La mirada de un experto: dividendo inmediato, potencial de suba y los riesgos que todavía enfrenta CEPU
Gustavo Gardey, especialista en Mercado de Capitales y CEO de Bull Road Investments (BRI), destacó en chara con El Cronista que CEPU confirmó la venta del 100% de su participación en la minera canadiense AbraSilver por unos u$s 163 millones, con una ganancia superior a los u$s 130 millones, y destinó esos fondos a un dividendo extraordinario de u$s 161,3 millones, equivalente a un rendimiento cercano al 7%-8%.
Para Gardey, la operación se suma a un consenso ya optimista sobre el papel: los analistas de Wall Street observan un upside promedio cercano al 80%, mientras que Allaria Ledesma proyecta un retorno del 83% hacia fines de 2026 y Bank of America calcula un retorno potencial de 113%, apoyado en la reforma regulatoria del sector energético y en la mayor demanda esperada por Vaca Muerta.
En ese contexto, el especialista sostiene una recomendación de “Comprar / Mantener”, con el dividendo como catalizador inmediato.
Según explicó, CEPU combina un evento de caja ya confirmado con una historia de revaluación de mediano plazo de su negocio eléctrico principal, acompañada por una mejora de sus fundamentos: en 2025, los ingresos crecieron 17% y el EBITDA ajustado avanzó 8%.

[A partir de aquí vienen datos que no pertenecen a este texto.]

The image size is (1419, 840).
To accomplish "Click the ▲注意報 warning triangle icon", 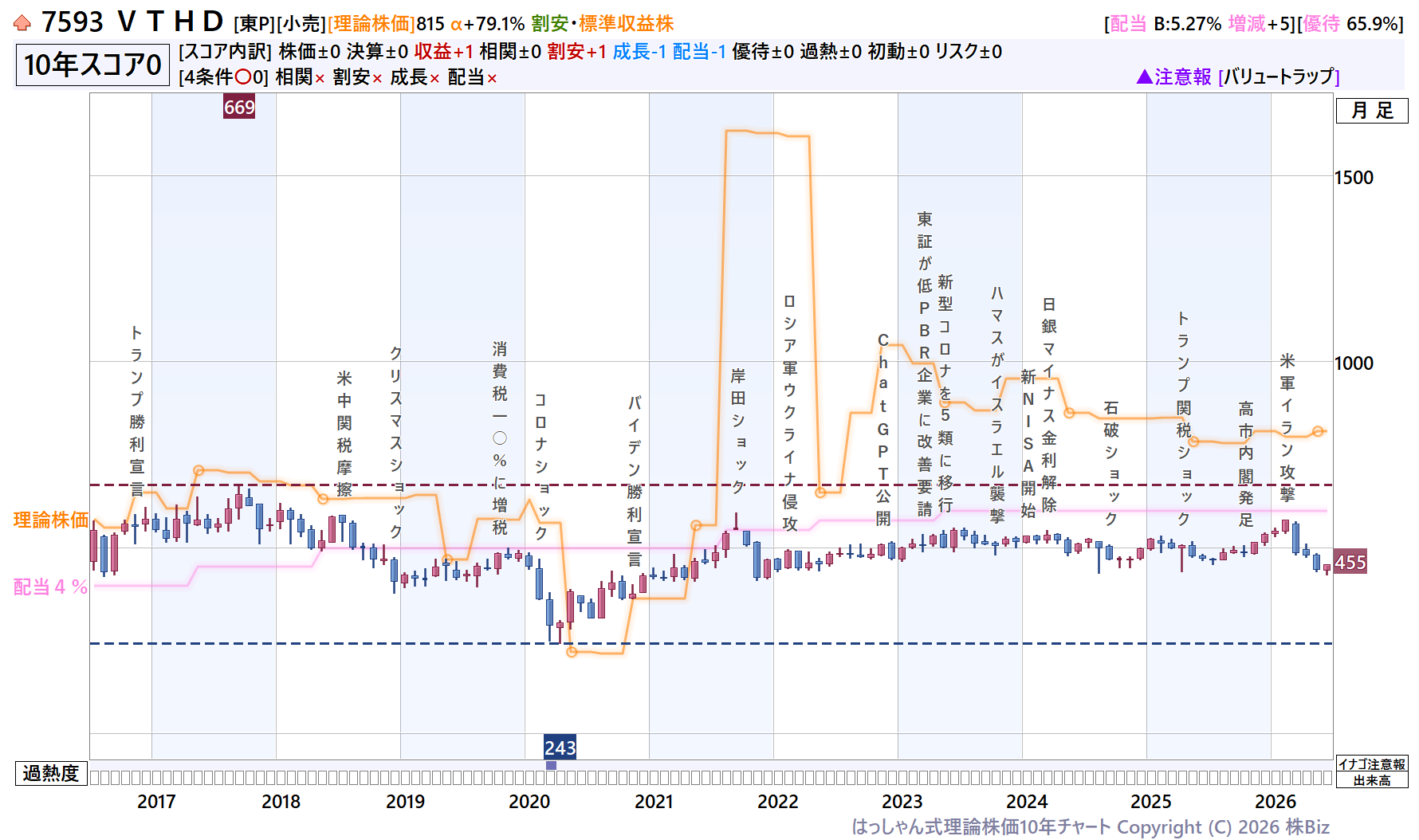I will 1145,77.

Para quienes ya tienen la acción, Gardey considera que la estrategia pasa por no vender ante la volatilidad habitual del papel, que durante el último año osciló entre u$s 7,43 y u$s 18,50.

Para quienes evalúan ingresar, Gardey señala que el dividendo anunciado aporta un retorno inmediato mientras el mercado espera una eventual convergencia hacia los precios objetivo establecidos por los bancos.
Sin embargo, Gardey plantea dos reservas. Por un lado, advierte que el dividendo es un evento puntual y no una mejora estructural recurrente. Por otro, CEPU continúa expuesta al riesgo argentino.
En este sentido, remarca que el mercado accionario local permanece lateralizado y sin una tendencia clara que impulse al conjunto de los papeles. Por eso, si el S&P Merval no encuentra un catalizador macro que reactive el apetito por los activos argentinos, considera difícil que CEPU pueda converger por sí sola hacia los targets de los bancos, aun cuando su historia individual sea sólida.
Por ese motivo, Gardey sostiene su recomendación con un horizonte de mediano plazo y no como una apuesta a un rally aislado de la acción.